Nisa members are pressing for more details about the proposed Co-operative Group takeover ahead of regional meetings next week which Nisa members, management and Co-op representatives will attend.

The aim of the six regional meetings, beginning in Scotland and ending in Northern Ireland, will be to explain the Co-op’s offer and clarify issues raised by a 20-page document Nisa Retail sent to its shareholders on October 10.

C-Store has obtained more details about the proposed deal which envisages buying all of the shares in Nisa for up to £137.5m.

The offer comprises a payment of up to £20,000 per shareholder, a deferred payment of up to £1,654 per share and an extra payment of up to 1% of rebateable sales for each shareholder during the four years to the end of March 2022, payable quarterly from June 30 2018 onwards.

The Co-op will take on Nisa’s net debt which was £105m as of July 2.

Nisa chairman Peter Hartley pointed out to retailers that the deal, if approved by Nisa members, would be subject to the approval of the Competition and Markets Authority but no Nisa member would be required to leave the group or divest of their stores.

“Co-op is not seeking to buy members’ stores, or the shares in their independent businesses. These will remain in your ownership,” wrote Hartley.

The offer will be made by way of a “Scheme Arrangement” within 28 days under the Companies Act 2006, which will require a minimum of 75% member approval (measured by value of the equity in the company) in two separate meetings.

A spokesman for the Co-op said: “We’ll be speaking directly with the Nisa members through a series of regional events that are being held across the country as of next week. There will also be a regular Q&A dialogue through their usual communication channels to ensure that all members receive and have access to the same information. We’ll also pick up questions members may have about their own stores through that process.”

Retailers want questions answered

“I urge all retailers to scrutinise all the details and ask all the right questions so we get all the necessary information. There may be questions I haven’t thought of, so we can all help each other.”

Nisa member Rav Garcha

Some retailers are adopting a wait-and-see approach, in the hope that their concerns will be addressed next week.

Several say they do not yet have all the information they need to scrutinise the proposed deal.

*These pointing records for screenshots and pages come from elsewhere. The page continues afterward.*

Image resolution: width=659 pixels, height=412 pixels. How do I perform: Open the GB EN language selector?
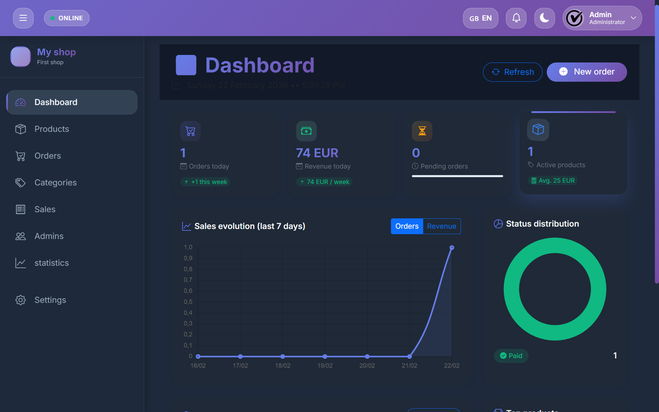click(x=480, y=18)

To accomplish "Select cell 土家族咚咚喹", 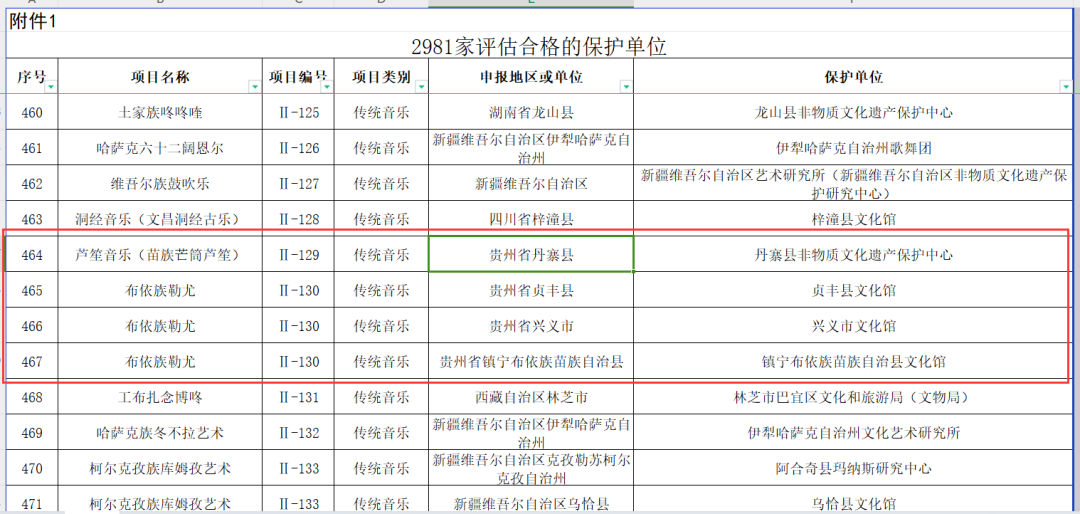I will pyautogui.click(x=160, y=113).
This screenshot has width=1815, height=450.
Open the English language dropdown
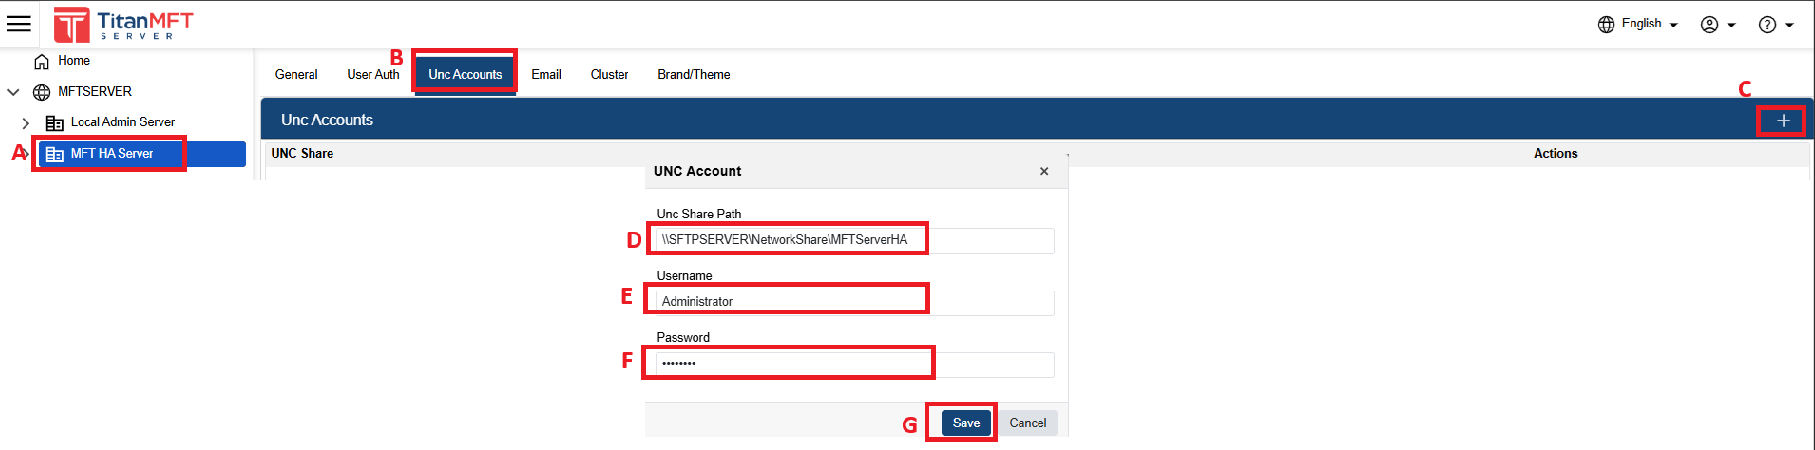point(1637,24)
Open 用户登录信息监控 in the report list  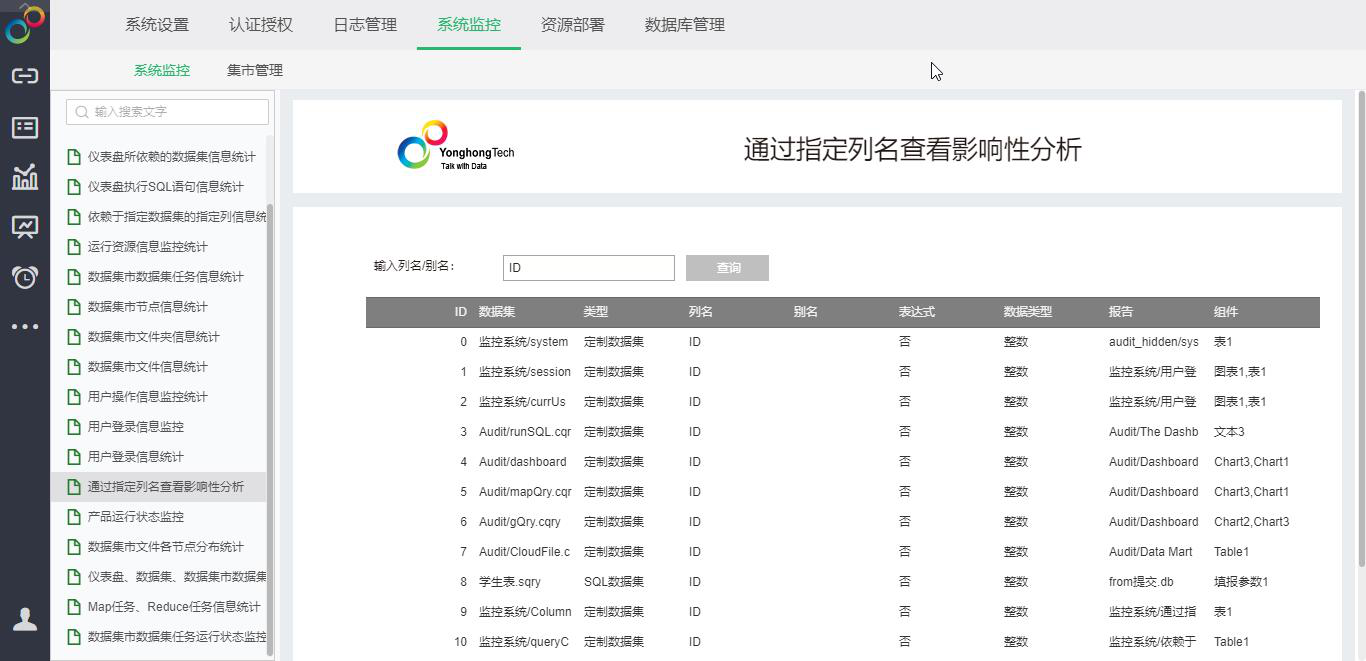(x=136, y=427)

Rav Garcha, who runs five Nisa stores in the West Midlands, and is an independent board member of the Association of Convenience Retailers, was worried the information coming from Nisa was “one-sided” and wanted to evaluate “the other side of the coin”.

Some of his concerns were how the takeover would change the way retailers currently ran their business, how much real flexibility they would get, space issues in terms of coping with an increase in fresh products and how close proximity to a Co-op would impact.

“I urge all retailers to scrutinise all the details and ask all the right questions so we get all the necessary information. There may be questions I haven’t thought of, so we can all help each other,” said Rav.

Sid Ali, managing director of Nasco Retail, which has five Nisa stores in Aberdeenshire villages, said the offer was “quite well put together in that it offered a lot more incentive to members who had a smaller amount of shares”.

The previous offer from Sainsbury’s was worth more per share “but if you only had one share it wasn’t a lot”, said Sid.

He was not for or against the deal currently but wanted questions answered about the long term rather than merely in the next four years.

“I want reassurances that this is not a three or four-year deal and just a cheap way of buying out the competition.

“Most will have Co-op stores near them. Will we get access to the 5% dividend that Co-op customers get otherwise why would they buy Co-op brands from us?”

He thought the Co-op should pay more cash up front to compensate those who had a large amount of shares.

People who had 250 shares had approximately £40,000-worth and they were being asked to give that up for just £20,000 up front. “That’s not fair,” complained Sid.

He also questioned what would happen if there was a short supply of a particular product. “Would Co-op stores get preferential treatment? We need assurance on price and availability and that we won’t pay for the deal via increased prices. Surely prices should automatically come down with their buying strength,” he said.

Paul Cheema, co-owner of Malcolm’s Stores, Coventry, said: “We now need to understand what it means for the membership, what the promotion strategy is and the rebate. Until we see that everyone would be stupid to judge Nisa and the Co-op.”

It was not about the price of the shares but the longevity of the business and what the Co-op brought. “I do believe consolidation has to happen,” he added.

Russell Jenkins, co-owner of Milverton Stores in Taunton, Somerset, said members had been given “fairly bland assurances” about availability, the range of goods available and terms and conditions being unaffected “but we need to…get an idea in terms of pricing”.

“It will come down to eyeballing them in the meeting and looking at the character of the organisation,” he added.

A Nisa spokeswoman told C-Store that the Co-op intendded “to ensure that demand for Heritage products is supported and continuity of supply secured through any transitional period”.